• _Goal_: Pull out every line of the records that contains the string "Where" and list them.

• _Record extracts_:

══════════════════════════════

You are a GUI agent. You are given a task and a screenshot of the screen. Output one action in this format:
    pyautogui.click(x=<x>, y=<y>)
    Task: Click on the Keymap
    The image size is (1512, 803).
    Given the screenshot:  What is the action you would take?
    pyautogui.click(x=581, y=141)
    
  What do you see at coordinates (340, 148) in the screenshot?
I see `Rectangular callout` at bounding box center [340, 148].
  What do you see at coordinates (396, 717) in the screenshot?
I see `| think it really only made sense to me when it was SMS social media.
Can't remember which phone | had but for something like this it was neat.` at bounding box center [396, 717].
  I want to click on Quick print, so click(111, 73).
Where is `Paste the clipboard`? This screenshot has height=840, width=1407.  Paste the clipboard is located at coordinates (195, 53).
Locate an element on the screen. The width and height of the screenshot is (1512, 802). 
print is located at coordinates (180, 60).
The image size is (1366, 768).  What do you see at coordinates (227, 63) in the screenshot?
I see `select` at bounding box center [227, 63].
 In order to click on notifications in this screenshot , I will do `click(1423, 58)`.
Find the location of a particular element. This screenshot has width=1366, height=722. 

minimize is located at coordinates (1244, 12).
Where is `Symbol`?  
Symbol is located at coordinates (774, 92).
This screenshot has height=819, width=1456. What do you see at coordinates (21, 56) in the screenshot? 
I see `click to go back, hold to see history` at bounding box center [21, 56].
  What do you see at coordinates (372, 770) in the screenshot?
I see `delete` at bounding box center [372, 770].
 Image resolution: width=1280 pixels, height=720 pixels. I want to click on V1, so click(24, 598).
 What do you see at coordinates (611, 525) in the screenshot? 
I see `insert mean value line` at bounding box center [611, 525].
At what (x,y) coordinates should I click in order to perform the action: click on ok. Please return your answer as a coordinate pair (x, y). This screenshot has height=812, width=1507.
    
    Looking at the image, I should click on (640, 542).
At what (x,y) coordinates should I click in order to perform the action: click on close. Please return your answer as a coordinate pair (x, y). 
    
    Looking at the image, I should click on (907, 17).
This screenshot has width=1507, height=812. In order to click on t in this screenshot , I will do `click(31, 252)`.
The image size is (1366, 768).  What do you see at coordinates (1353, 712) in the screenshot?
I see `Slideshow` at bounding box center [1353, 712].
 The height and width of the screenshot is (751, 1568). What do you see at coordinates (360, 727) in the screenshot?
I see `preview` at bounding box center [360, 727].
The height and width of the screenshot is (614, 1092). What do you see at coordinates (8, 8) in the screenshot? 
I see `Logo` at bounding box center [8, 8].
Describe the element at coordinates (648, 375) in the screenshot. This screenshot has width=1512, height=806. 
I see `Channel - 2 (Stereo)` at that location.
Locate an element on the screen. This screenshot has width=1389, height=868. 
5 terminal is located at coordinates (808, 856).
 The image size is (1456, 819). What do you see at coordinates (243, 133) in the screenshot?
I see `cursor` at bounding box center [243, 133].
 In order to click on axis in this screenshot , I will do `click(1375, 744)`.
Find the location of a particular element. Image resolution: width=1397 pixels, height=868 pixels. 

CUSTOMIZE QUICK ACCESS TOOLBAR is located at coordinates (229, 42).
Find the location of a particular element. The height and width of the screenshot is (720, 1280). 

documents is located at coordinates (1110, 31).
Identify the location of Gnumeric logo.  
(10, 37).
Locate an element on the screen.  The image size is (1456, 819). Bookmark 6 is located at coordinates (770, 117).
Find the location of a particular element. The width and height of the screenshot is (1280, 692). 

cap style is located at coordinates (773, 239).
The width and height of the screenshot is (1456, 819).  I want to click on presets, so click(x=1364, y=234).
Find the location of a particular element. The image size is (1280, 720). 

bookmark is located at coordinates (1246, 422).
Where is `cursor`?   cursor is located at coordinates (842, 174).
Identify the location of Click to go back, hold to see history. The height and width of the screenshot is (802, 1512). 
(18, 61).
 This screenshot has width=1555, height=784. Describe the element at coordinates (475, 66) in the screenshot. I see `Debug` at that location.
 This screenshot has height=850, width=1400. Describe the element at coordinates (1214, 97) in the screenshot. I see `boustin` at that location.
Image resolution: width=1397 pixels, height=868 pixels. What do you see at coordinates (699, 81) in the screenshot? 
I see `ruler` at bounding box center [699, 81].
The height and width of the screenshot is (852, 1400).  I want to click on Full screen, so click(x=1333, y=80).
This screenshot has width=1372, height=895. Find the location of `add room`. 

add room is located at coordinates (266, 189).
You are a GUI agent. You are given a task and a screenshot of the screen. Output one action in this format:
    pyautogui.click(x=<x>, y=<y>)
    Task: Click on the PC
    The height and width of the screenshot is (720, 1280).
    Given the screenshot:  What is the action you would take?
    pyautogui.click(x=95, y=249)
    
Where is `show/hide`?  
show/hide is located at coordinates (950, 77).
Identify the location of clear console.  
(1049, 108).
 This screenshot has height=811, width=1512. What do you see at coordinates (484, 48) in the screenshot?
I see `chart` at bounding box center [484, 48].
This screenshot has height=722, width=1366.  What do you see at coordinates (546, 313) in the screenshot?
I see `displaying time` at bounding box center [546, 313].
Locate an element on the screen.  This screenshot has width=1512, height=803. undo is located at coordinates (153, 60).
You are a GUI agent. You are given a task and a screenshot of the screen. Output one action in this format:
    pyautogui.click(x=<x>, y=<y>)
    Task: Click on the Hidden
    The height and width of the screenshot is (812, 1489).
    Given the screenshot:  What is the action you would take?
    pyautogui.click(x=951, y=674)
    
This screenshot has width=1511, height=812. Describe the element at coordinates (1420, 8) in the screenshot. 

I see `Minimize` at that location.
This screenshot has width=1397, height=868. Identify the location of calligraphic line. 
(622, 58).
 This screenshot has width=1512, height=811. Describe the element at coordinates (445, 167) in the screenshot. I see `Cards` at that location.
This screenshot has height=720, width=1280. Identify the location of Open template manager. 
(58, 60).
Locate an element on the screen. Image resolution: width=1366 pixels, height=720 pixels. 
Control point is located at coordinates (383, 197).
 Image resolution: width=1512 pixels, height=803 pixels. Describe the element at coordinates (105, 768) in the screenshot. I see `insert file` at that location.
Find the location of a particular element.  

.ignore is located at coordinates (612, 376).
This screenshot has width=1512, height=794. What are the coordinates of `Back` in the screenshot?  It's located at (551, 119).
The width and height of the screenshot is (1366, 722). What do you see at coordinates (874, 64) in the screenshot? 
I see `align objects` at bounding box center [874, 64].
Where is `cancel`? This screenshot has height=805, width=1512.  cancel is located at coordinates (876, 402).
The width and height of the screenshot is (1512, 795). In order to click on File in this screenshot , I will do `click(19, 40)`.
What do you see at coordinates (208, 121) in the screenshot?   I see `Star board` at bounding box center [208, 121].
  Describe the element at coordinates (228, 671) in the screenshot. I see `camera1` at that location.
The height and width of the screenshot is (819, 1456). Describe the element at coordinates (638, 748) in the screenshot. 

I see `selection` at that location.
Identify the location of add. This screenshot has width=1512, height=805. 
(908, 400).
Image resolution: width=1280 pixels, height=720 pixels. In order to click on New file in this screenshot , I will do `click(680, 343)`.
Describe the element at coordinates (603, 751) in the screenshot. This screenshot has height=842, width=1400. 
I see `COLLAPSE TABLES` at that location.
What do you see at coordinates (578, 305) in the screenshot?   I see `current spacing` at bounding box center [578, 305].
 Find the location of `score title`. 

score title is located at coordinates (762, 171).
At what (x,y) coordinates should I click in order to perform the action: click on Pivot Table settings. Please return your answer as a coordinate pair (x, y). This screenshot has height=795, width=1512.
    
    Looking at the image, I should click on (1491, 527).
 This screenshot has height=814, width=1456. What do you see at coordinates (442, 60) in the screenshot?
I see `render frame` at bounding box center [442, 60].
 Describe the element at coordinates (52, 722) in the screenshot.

══════════════════════════════

• _Reply_:
Where is `Paste the clipboard`? This screenshot has height=840, width=1407.  Paste the clipboard is located at coordinates (195, 53).
Where is `Symbol`?  
Where is `cursor`?   cursor is located at coordinates (842, 174).
Where is `show/hide`?  
Where is `cancel`? This screenshot has height=805, width=1512.  cancel is located at coordinates (876, 402).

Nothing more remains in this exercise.